Un vol annulé EasyJet peut transformer un départ en cauchemar administratif. Pourtant, les passagers disposent de droits solides, souvent méconnus, qui leur permettent d’obtenir une compensation financière. Le règlement CE 261/2004 encadre précisément ces situations et oblige les compagnies aériennes à indemniser leurs clients sous certaines conditions. Avec des montants pouvant atteindre 600 euros par passager, l’enjeu est loin d’être négligeable. Encore faut-il savoir comment agir, dans quel ordre, et avec quels documents. Ce guide détaille les cinq étapes concrètes pour faire valoir vos droits face à EasyJet, sans vous perdre dans les méandres d’une procédure souvent décourageante à première vue.

Ce que dit la réglementation européenne sur les annulations de vol

Le règlement CE 261/2004 est le texte de référence pour tout passager aérien au départ ou à destination d’un pays membre de l’Union européenne. Il s’applique directement aux vols EasyJet, compagnie enregistrée au Royaume-Uni mais opérant massivement depuis des aéroports européens. Depuis le Brexit, des précisions ont été apportées sur l’applicabilité de ce règlement aux vols entre le Royaume-Uni et l’Europe, mais les trajets au départ d’un aéroport de l’UE restent couverts sans ambiguïté.

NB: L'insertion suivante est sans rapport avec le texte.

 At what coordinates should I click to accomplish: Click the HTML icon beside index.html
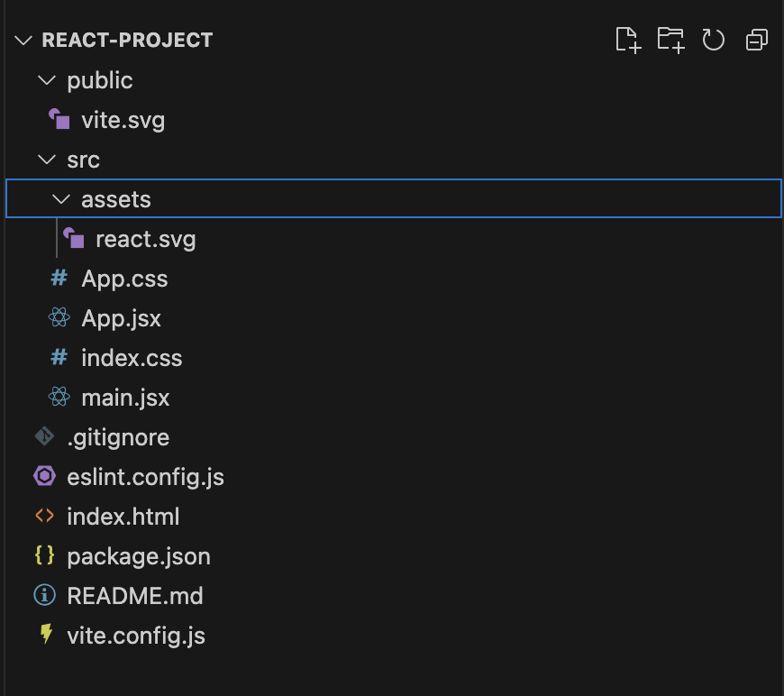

Selon ce règlement, une annulation de vol ouvre droit à une indemnisation forfaitaire sauf si la compagnie démontre que l’annulation résulte de « circonstances extraordinaires ». Cette notion recouvre les grèves de contrôleurs aériens, les conditions météorologiques extrêmes ou les instabilités politiques. En revanche, une grève du personnel d’EasyJet, une panne technique prévisible ou une décision commerciale ne constituent pas des circonstances extraordinaires.

Le montant de l’indemnisation dépend de la distance du vol :

  • Vols de moins de 1 500 km : 250 euros par passager
  • Vols entre 1 500 et 3 500 km : 400 euros par passager
  • Vols de plus de 3 500 km : 600 euros par passager

Ces montants peuvent être réduits de moitié si EasyJet propose un vol de remplacement dont l’heure d’arrivée ne dépasse pas certains seuils par rapport au vol initial. Par ailleurs, la compagnie doit informer les passagers au moins 14 jours avant le départ pour éviter toute obligation d’indemnisation. En dessous de ce délai, le droit à compensation s’active automatiquement, sous réserve des circonstances extraordinaires.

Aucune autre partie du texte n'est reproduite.